Ditto for the research and development department what I said about the marketing department. If the lead time on new products extends beyond the budgeting and earnings cycle then R&D efforts are likely vulnerable to being axed at the first sign of earnings-decline smoke, rather than in the presence of a full on fire. Not surprisingly, R&D departments also employ teams of capable statisticians to keep at bay the MBA.
There are other arenas where MBA thinking is also damaging to business. However, one of them specifically is a $billion secret and I will not surrender it for free in a blog post.
What Can Be Done?
To keep in check MBA thinking and to get the most benefit from it, what can be done?
For starters, listen.

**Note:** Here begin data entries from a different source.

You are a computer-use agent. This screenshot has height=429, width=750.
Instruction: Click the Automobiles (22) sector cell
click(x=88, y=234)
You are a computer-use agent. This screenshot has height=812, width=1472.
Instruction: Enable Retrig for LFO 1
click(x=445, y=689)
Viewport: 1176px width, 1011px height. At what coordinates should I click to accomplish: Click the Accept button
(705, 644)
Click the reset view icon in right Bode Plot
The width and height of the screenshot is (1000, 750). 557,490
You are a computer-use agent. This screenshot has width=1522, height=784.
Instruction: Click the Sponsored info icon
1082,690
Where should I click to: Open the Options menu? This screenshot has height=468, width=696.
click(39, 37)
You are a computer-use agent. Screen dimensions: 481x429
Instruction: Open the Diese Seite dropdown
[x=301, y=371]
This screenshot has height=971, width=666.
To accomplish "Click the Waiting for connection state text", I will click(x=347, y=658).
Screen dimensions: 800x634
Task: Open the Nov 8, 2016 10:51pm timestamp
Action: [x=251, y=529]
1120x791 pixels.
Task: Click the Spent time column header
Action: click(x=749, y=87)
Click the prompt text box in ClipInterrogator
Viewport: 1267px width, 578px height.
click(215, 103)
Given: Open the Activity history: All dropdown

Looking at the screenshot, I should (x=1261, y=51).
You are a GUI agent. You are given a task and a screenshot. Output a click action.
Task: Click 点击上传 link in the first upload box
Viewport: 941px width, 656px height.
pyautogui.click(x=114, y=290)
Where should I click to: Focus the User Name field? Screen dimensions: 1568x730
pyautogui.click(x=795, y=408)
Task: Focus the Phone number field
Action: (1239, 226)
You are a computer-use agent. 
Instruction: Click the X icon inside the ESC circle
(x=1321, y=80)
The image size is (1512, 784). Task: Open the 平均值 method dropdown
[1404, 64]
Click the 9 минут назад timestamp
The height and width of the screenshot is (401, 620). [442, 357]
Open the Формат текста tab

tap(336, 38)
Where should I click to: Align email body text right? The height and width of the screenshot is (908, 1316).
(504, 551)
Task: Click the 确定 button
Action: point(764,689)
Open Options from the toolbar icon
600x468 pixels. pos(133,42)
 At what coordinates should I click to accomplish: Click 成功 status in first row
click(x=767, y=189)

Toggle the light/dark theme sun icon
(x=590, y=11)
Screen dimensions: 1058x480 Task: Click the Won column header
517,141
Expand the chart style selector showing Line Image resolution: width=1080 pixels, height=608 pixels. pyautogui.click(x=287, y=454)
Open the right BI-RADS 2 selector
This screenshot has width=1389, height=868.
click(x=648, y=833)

In meetings listen for ideas that make you, a team, or others in the organization uncomfortable. Chances are these discomfiting ideas have identified the nebulous squelching forces that are the purview of MBA thinking. If, in response to this idea, the weight of the discussion is on what can go wrong, and if you are a leader, demand that energies be spent imagining what could go right, too.
Measure Qualities, Too
Qualities may also be measured, but many organizations have not spent as much time identifying the qualities they prefer in employees or in outcomes. Consequently, qualities also are poorly measured, or not at all. Psychographics is the marriage of statistics with psychological qualities. Hire those trained in psychographics in your human resources department, as well as in the finance department. Insist that quality also factor into decision making.
Hire the Right MBAs
MBAs can be a valuable asset to a firm. Just know what you are getting. There are MBAs who wield their tools robotically, and often authoritatively (after all, data is authoritative). Then there are those MBAs that have this skill set, but humbly recognize that the real world is a bit more complicated. Interview for this when hiring MBAs. Ask them their philosophy of business. Listen for how they incorporate uncertainty into their thinking. If their answers do not directly address uncertainty count that as a strike against them. If you want to give them another chance, then ask them specifically how uncertainty factors into their decision making. If the answer mentions probabilistic equations and such, then you know that, again, you are about to hire an android, not a human.